REPUBLIKA.CO.ID, JAKARTA -- Menanggapi soal kehalalan vaksin Measles dan Rubella (MR) produksi Serum Institute of India, Koalisi Dokter Muslim Pro Imunisasi meminta masyarakat percaya kepada para ahli. Seperti halnya Majelis Ulama Indonesia (MUI) yang memfatwakan pemberian vaksin MR boleh dilakukan dan hukumnya mubah.
Anggota Koalisi Dokter Muslim Pro Imunisasi dr Raehanul Barhaen mengatakan, ada beberapa poin yang perlu diperhatikan dari fatwa dan arahan MUI. Pertama, MUI menyatakan vaksin MR adalah mubah. Artinya, boleh melakukan vaksin untuk anak-anak dan hal ini bisa menghilangkan keraguan yang selama ini menyelimuti para orang tua.
BPOM, menurut Raehanul, juga sudah menyatakan produk akhir vaksin MR tidak mengandung babi. Dalam fatwa MUI pun ditegaskan, proses pembuatan vaksin menggunakan bahan yang bukan mengandung babi.
Memang dalam hal ini ada perbedaan pendapat ulama mengenai konsep istihalah dan istihlak. Raehanul yang juga penulis buku “Vaksin Mubah dan Bermanfaat” sangat menghormati pendapat MUI yang tidak memasukkan konsep istihalah dan istihlak dalam vaksin ini.

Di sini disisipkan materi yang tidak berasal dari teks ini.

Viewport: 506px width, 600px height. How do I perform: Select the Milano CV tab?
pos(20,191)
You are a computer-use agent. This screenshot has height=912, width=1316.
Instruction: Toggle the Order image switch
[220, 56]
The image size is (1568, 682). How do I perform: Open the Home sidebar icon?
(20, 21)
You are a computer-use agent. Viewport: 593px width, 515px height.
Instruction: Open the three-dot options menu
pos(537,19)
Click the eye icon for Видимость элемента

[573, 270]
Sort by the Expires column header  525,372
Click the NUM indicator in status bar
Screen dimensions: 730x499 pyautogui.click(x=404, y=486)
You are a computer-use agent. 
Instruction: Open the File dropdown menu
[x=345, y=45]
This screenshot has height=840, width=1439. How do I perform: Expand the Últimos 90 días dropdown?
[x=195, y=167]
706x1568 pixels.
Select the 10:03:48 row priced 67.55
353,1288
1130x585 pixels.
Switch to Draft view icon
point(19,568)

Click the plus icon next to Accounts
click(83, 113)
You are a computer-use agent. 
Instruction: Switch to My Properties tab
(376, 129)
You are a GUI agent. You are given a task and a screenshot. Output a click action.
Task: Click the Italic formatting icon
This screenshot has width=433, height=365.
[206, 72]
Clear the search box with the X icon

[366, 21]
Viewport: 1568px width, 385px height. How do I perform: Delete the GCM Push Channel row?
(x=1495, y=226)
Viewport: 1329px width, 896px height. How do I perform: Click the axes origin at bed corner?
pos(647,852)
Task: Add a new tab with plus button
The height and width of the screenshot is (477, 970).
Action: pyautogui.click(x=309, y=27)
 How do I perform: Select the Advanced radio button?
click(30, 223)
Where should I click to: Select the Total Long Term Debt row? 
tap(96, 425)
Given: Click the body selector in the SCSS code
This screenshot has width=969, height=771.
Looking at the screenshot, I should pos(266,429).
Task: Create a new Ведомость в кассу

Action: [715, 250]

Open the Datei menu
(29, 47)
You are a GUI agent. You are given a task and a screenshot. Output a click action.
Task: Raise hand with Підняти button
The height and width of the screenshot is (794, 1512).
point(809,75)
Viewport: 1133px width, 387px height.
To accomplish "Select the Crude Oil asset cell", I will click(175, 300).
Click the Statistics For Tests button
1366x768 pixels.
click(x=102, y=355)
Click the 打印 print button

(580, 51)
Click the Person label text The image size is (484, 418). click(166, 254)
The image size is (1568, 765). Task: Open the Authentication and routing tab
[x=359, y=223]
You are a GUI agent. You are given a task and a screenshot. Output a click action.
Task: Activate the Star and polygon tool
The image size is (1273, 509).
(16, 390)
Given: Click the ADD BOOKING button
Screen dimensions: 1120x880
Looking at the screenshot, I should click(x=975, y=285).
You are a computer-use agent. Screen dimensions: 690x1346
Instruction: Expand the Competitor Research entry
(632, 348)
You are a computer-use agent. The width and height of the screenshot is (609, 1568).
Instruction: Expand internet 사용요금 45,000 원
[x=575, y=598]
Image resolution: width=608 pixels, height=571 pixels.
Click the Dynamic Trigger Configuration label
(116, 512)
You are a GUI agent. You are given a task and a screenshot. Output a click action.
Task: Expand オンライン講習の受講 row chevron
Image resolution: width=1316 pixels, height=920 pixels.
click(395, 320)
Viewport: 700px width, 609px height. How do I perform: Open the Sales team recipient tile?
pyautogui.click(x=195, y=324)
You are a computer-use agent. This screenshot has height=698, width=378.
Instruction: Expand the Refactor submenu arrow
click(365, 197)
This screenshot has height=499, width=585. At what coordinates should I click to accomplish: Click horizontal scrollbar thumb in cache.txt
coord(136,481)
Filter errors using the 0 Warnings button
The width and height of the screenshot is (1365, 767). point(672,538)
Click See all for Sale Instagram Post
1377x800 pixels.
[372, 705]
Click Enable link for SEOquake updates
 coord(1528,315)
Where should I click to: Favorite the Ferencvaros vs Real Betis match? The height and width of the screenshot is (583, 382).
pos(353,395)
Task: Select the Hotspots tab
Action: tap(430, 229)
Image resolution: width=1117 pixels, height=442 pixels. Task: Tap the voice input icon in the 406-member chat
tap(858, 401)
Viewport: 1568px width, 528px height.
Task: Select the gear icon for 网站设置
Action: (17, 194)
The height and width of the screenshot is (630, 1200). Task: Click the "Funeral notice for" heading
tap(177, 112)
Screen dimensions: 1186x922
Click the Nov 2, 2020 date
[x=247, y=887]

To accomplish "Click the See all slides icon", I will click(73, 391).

Perlu diketahi bahwa vaksin polio injeksi (IPV= Injection polio vaccine) dalam proses pembuatannya juga masih menggunakan enzim tripsin babi sbagai katalisator, namun di hasil akhir vaksin sudah tidak ada. Beberapa ulama memfatwakan membolehkan karena sudah tidak mengandung babi dengan kaidah istihalah dan istihlak.
Dalam fatwa ini, MUI mengakui bahwa vaksin adalah satu-satunyanya metode imunisasi. Adapun metode lain yang diklaim bisa menggantikan vaksin, ternyata oleh MUI tidak dianggap bisa menggantikan vaksin. Apabila bisa menggantikan, tentu tidak ada istilah darurat syariyyah.
"Hendaknya tidak ada pihak yang mengklaim bahwa vaksin tidak dibutuhkan dan mengklaim bahwa mereka punya alternatifnya," ujar Raehanul.
Perlu diketahui bahwa negara-negara Islam juga memakai memakai produk vaksin polio dan mewajibkan vaksin bagi penduduknya seperti Arab Saudi dan negara Islam lainnya. Menurut Raehanul, sebaiknya masyarakat lebih percaya kepada ahlinya, sebagaimana arahan MUI.
"Hendaknya kita jauhi opini atau pendapat yang bukan ahlinya, yaitu info beberapa oknum yang menyebarkan info tidak benar mengenai vaksin (yang oknum ini bukan ahli vaksin dan ahli agama tetapi berbicara tentang vaksin) mereka mengatakan vaksin itu tidak penting, vaksin konspirasi dan program depopulasi vaksin bahaya dan lainnya," ujar Raehanul.
Jika ulama di MUI percaya dengan para ahli berupa dokter dan tenaga kesehatan, Raehanul berharap kaum Muslimin juga percaya. Ilmuwan Muslim akan terus mengupayakan arahan MUI agar mencari dan meneliti vaksin yang tidak menggunakan babi dalam pembuatannya. Hanya saja penelitian ini butuh waktu dan cukup lama.
Secara umum, WHO dan ilmuwan dunia sudah berusaha meneliti vaksin tanpa ada unsur binatang. Memakai enzim dari sapi pun akan menimbulkan pertentangan, terutama dari negara India dan sekitarnya.
"Kita doakan semoga ilmuwan Muslim bisa segera menemukan vaksin yang tanpa menggunakan bahan hewani sama sekali," ujar Raehanul.